Les trois groupes armés narco djihadistes définissent la nébuleuse Al Qaïda qui occupe le septentrion.
- Aqmi  : Al Qaïda au Maghreb islamique. Il est le seul à pouvoir se réclamer d'Al Qaïda dont le «  label  » lui a été reconnu par Oussama ben Laden en 2007. Il résulte du démantèlement du Groupe Salafiste pour la Prédication et le Combat (GSPC) par l'armée nationale populaire (ANP) algérienne. Il exerce son influence dans la région de Tombouctou.
- Le Mujao  : mouvement pour l'unité et le jihad en Afrique de l'ouest découle d'une scission à l'intérieur d'Aqmi. Sa composition (multinationale) incorpore également des Touaregs Noirs, des anciens esclaves de Touaregs Blancs, des Peuls, des Arabes particulièrement efficaces dans le trafic de cocaïne et qui en constitue le noyau dur.
- Ansar Eddin el Salafiya  : dirigé par un des leaders touaregs des rébellions armées des années 1990. Ce groupe est essentiellement composé de Touaregs et , à un degré moindre, de Maures.

Toutes ces forces occuperont le septentrion malien. Le coup d'État militaire perpétré par le capitaine Amadou Haya Sanogo le 22 mars 2012, précipita la partition territoriale du Mali dont l'intégrité est en cours de restauration après l'opération militaire française «  Serval  3».

Ces situations, dramatiques pour les populations du septentrion (et au delà), ont provoqué un exode massif de réfugiés dans les États de la sous région (Algérie, Burkina Faso, Mauritanie, Niger) et de déplacés dans les grands villes maliennes, notamment à Bamako.

▸ Entrées tirées d'une collection:
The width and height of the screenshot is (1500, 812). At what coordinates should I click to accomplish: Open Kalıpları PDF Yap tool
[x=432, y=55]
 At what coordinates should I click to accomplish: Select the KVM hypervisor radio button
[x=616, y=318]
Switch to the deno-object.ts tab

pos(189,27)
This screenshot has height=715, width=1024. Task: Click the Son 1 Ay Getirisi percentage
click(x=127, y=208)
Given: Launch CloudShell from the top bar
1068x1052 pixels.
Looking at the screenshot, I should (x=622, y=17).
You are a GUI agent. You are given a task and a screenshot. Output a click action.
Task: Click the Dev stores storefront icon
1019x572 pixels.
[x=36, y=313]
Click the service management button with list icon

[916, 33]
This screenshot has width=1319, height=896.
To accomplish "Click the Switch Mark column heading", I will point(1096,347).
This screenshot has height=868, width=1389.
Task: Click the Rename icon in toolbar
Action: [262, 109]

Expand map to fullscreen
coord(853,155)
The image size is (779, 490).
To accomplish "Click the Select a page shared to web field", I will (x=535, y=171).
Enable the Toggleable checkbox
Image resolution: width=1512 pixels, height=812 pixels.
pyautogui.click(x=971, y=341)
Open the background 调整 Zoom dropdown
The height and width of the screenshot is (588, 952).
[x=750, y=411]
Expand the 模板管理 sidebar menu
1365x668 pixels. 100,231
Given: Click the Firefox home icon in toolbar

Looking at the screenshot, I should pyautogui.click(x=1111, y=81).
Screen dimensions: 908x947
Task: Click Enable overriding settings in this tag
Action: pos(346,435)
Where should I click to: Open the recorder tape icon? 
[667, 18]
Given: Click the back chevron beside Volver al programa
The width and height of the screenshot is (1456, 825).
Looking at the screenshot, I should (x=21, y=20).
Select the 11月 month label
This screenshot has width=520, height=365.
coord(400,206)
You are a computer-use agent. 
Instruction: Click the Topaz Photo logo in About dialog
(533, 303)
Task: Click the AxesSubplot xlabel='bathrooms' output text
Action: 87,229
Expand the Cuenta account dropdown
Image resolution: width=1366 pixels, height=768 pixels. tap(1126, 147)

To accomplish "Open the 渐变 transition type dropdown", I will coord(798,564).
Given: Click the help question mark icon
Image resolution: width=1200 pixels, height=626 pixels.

▸ Liste des tâches:
(a) D'après l'extrait sur les groupes armés du nord du Mali, en quelle année Oussama ben Laden a-t-il reconnu à Aqmi le « label » d'Al Qaïda ?
(b) Poursuivez l'extrait sur les groupes armés du nord du Mali à partir de sa dernière phrase.

▸ Réponses:
(a) En 2007.

(b)
Ces réfugiés sont pris en charge par l'UNHCR (Agence des Nations Unies pour les Réfugiés). Ils ne bénéficient souvent que d'un seul repas quotidien alors que les cadres des groupes rebelles (Touaregs et à un degré moindre, Arabes) évoluent dans la capitale burkinabée (Ouagadougou) dans des conditions d'un luxe violent et arrogant.
Les conditions politico militaires actuelles qui tendent à se pérenniser depuis 2012 n'ont pas permis l'amorce d'un retour de ces réfugiés.

André BOURGEOT
Directeur de recherche émérite (CNRS)
Laboratoire d'anthropologie sociale

1 «  Association pour la prédication  » . tabligh a le sens de «  délivrer  ». Elle est plus connue sous l'appellation de da'wat (le prêche).
2 Secte politico religieuse saoudienne, issue de l'islam sunnite hanbalite

3 Petit félin du désert aux grands oreilles pointues dont la caractéristique est d'uriner 30 fois par heure, marquant ainsi son territoire.